Tune not autoscaling on Kubernetes

Hi and thanks for developing this awesome libary!

I’d like to ask for some guidance on how to debug this problem:

I currently can’t get a Tune job to autoscale workers on GCP Kubernetes. The submitted job runs just on the head done.

When I submit a basic remote job (not a Tune job), the autoscaler works fine and starts the worker nodes.

I am monitoring the autoscaler and it doesn’t display any errors.

I use the rayproject/ray-ml:nightly image.
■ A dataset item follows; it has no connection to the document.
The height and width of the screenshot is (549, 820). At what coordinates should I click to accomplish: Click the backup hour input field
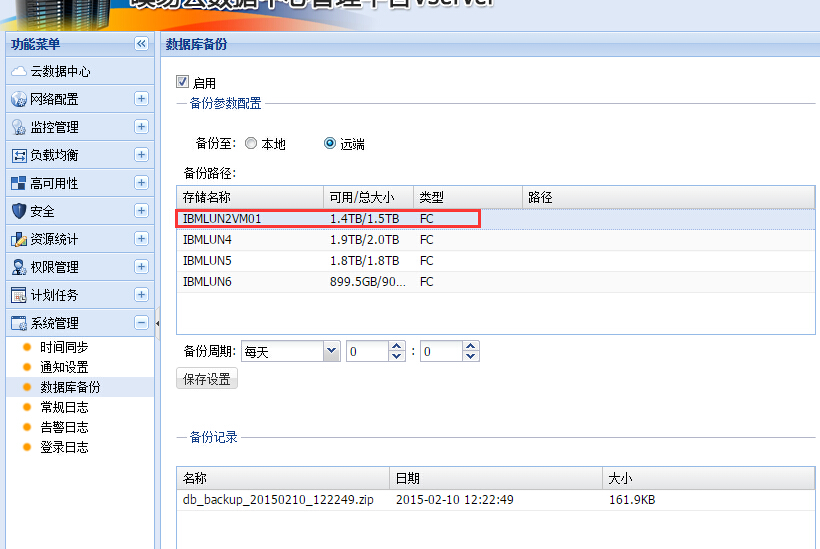366,351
I submit the jobs with ray submit example-full.yaml dummy.py.

My local Ray version is 2.0.0.dev0, installed from the nightly wheel with pip install -U https://s3-us-west-2.amazonaws.com/ray-wheels/latest/ray-2.0.0.dev0-cp37-cp37m-macosx_10_13_intel.whl.

The dummy remote job that autoscales ok is:

import ray

ray.init(address='auto')

@ray.remote
def f(start):
  """ Dummy load """
  primes = []
  for candidate in range(2, start+1):
    prime = True
    for i in range(2, candidate):
      if candidate % i == 0:
        prime = False
        break
    if prime:
      primes.append(candidate)
  return primes

futures = [f.remote(100000) for i in range(50)]
print(len(ray.get(futures)))

The Tune job that doesn’t autoscale is:

import ray
from ray import tune
from ray.tune.schedulers import AsyncHyperBandScheduler
from ray.tune.integration.kubernetes import NamespacedKubernetesSyncer

def objective(config):
  """ Dummy load """
  for step in range(config["steps"]):
    start = 100000
    primes = []
    for candidate in range(2, start+1):
      prime = True
      for i in range(2, candidate):
        if candidate % i == 0:
          prime = False
          break
      if prime:
        primes.append(candidate)

    tune.report(loss=1.0)

if __name__ == "__main__":

  steps = 5
  num_samples = 10

  scheduler = AsyncHyperBandScheduler(grace_period=steps-2, max_t=steps)

  sync_config = tune.SyncConfig(
    sync_to_driver=NamespacedKubernetesSyncer("my-namespace")
  )

  ray.init(address="auto")

  analysis = tune.run(
    objective,
    scheduler=scheduler,
    metric="loss",
    mode="min",
    num_samples=num_samples,
    config={
      "steps": steps
    },
    resources_per_trial={"cpu": 1},
    sync_config=sync_config
  )

  print("Best hyperparameters found were: ", analysis.best_config)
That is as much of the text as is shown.